─── Input ───

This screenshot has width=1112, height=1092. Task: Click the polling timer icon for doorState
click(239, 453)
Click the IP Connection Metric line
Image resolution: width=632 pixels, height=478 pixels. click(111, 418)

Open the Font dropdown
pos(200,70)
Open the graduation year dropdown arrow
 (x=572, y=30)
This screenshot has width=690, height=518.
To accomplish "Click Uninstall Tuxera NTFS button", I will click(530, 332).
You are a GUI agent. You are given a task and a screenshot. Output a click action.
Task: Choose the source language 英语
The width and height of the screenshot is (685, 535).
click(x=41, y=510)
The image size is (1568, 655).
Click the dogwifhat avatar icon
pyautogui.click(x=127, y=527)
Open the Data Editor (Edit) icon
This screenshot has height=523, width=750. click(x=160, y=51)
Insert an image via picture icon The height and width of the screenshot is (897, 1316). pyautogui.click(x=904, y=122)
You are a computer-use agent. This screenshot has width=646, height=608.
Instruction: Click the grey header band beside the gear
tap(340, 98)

───

_Exercise description:_
Please output every line from the start of the records up to and including the line containing "Insert an image" as a JSON list of strings, one string per line. Leave out blank lines.

_Exercise solution:_
[
  "This screenshot has width=1112, height=1092. Task: Click the polling timer icon for doorState",
  "click(239, 453)",
  "Click the IP Connection Metric line",
  "Image resolution: width=632 pixels, height=478 pixels. click(111, 418)",
  "Open the Font dropdown",
  "pos(200,70)",
  "Open the graduation year dropdown arrow",
  " (x=572, y=30)",
  "This screenshot has width=690, height=518.",
  "To accomplish \"Click Uninstall Tuxera NTFS button\", I will click(530, 332).",
  "You are a GUI agent. You are given a task and a screenshot. Output a click action.",
  "Task: Choose the source language 英语",
  "The width and height of the screenshot is (685, 535).",
  "click(x=41, y=510)",
  "The image size is (1568, 655).",
  "Click the dogwifhat avatar icon",
  "pyautogui.click(x=127, y=527)",
  "Open the Data Editor (Edit) icon",
  "This screenshot has height=523, width=750. click(x=160, y=51)",
  "Insert an image via picture icon The height and width of the screenshot is (897, 1316). pyautogui.click(x=904, y=122)"
]